[Input material]
——

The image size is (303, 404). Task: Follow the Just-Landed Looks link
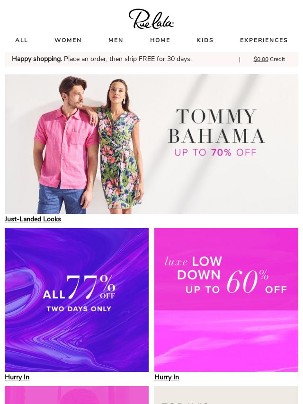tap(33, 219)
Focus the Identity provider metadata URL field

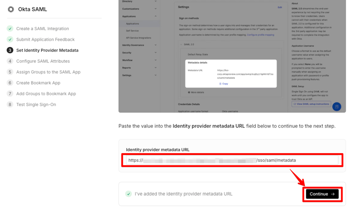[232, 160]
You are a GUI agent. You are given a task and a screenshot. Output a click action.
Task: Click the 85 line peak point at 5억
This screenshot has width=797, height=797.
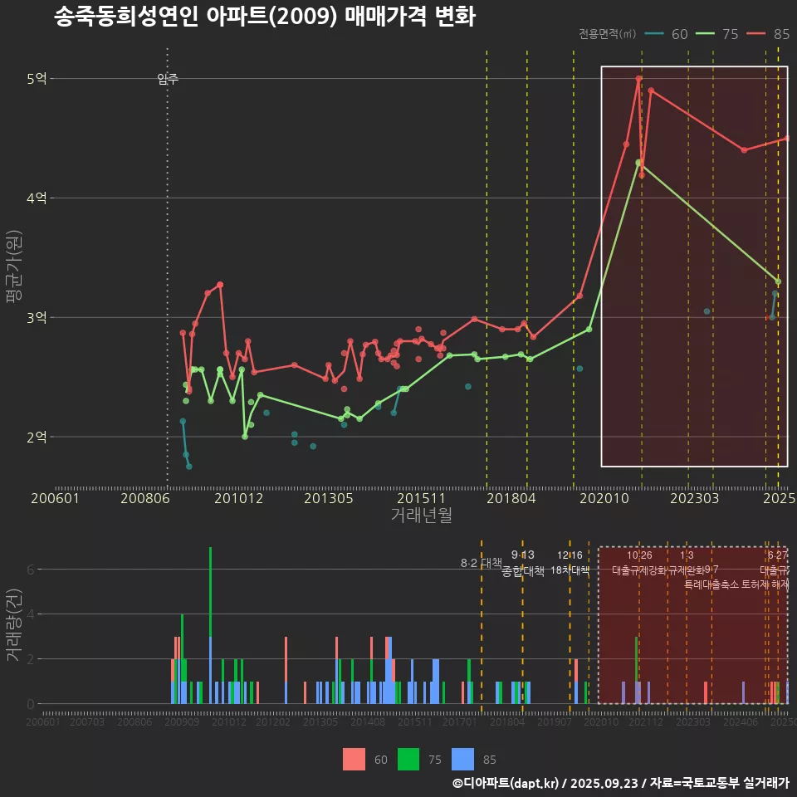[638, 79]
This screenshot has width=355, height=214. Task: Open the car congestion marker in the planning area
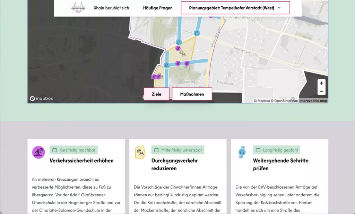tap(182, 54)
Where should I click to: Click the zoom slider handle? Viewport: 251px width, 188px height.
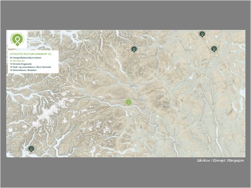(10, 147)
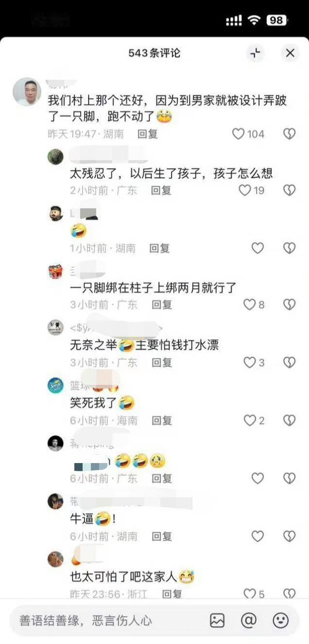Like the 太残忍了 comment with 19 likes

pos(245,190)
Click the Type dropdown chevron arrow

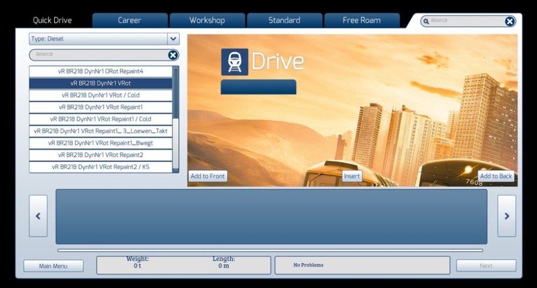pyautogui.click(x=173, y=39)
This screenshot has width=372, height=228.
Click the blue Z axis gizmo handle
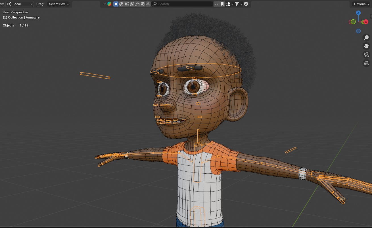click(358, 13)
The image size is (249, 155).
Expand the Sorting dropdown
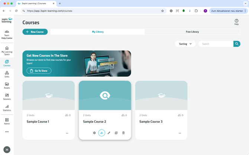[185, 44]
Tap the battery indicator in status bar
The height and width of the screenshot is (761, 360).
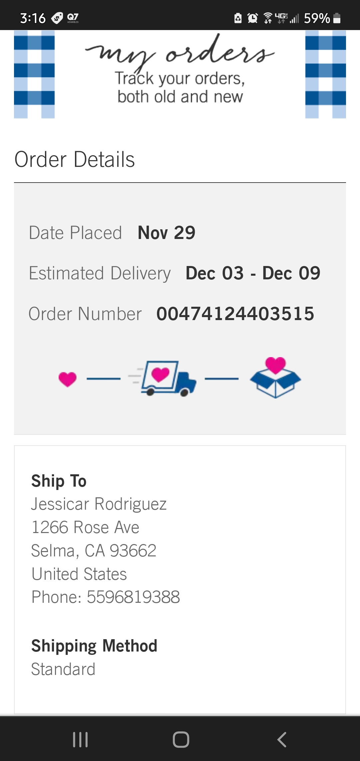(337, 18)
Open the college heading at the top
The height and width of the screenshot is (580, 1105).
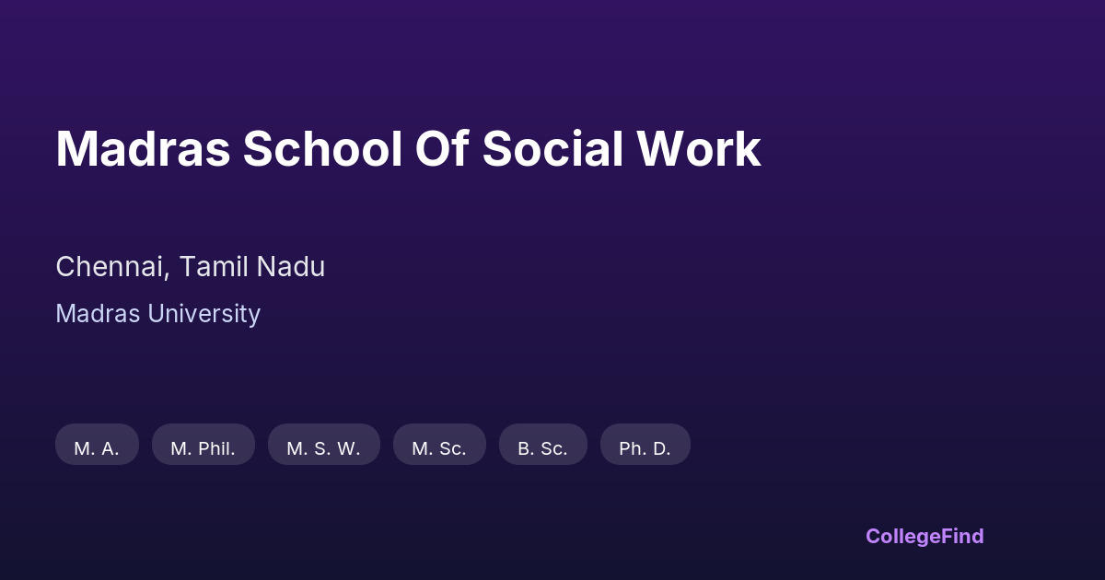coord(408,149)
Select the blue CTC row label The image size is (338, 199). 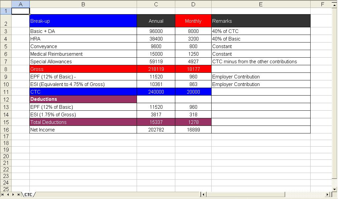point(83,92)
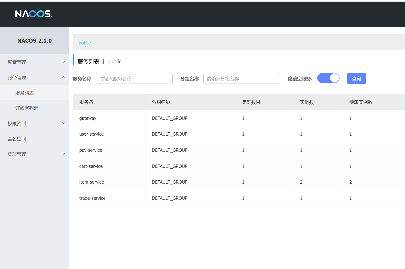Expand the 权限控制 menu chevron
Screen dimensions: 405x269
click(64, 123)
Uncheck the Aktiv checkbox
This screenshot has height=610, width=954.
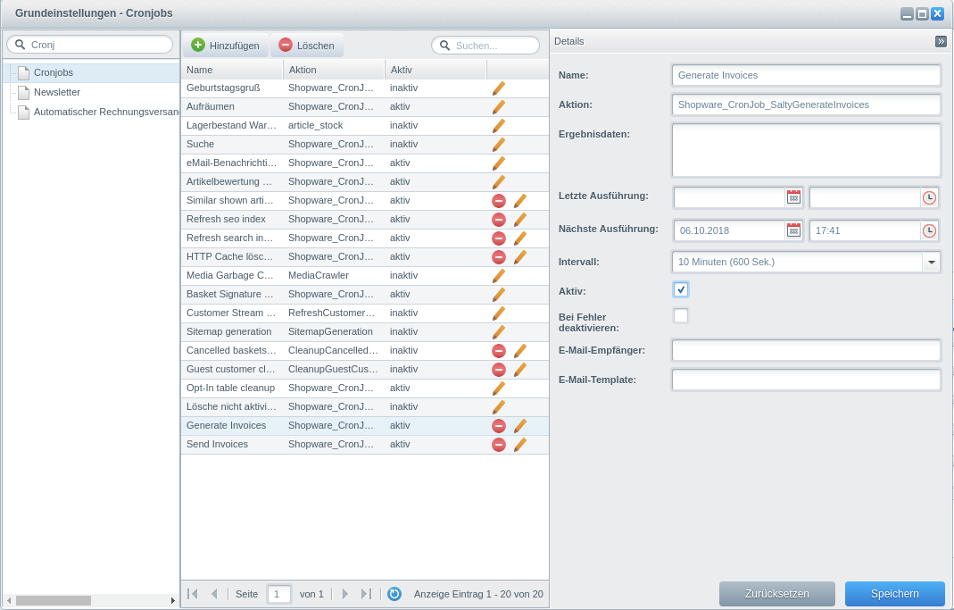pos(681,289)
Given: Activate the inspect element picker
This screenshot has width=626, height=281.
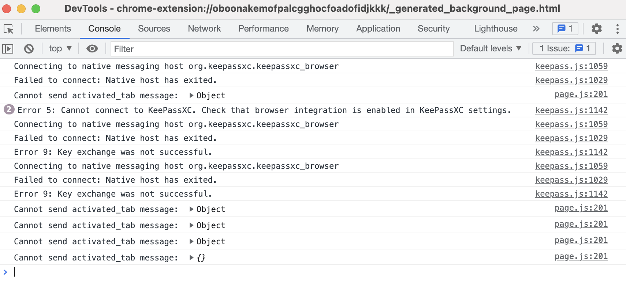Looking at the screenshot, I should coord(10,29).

——

[Work to complete] Exactly as written, repeat the lines from the beginning of the entries up to and including the line with "Task: Click the 85 line peak point at 5억", but not the pictures.

[Answer to this exercise]
The image size is (303, 404). Task: Follow the Just-Landed Looks link
tap(33, 219)
Focus the Identity provider metadata URL field

[232, 160]
You are a GUI agent. You are given a task and a screenshot. Output a click action.
Task: Click the 85 line peak point at 5억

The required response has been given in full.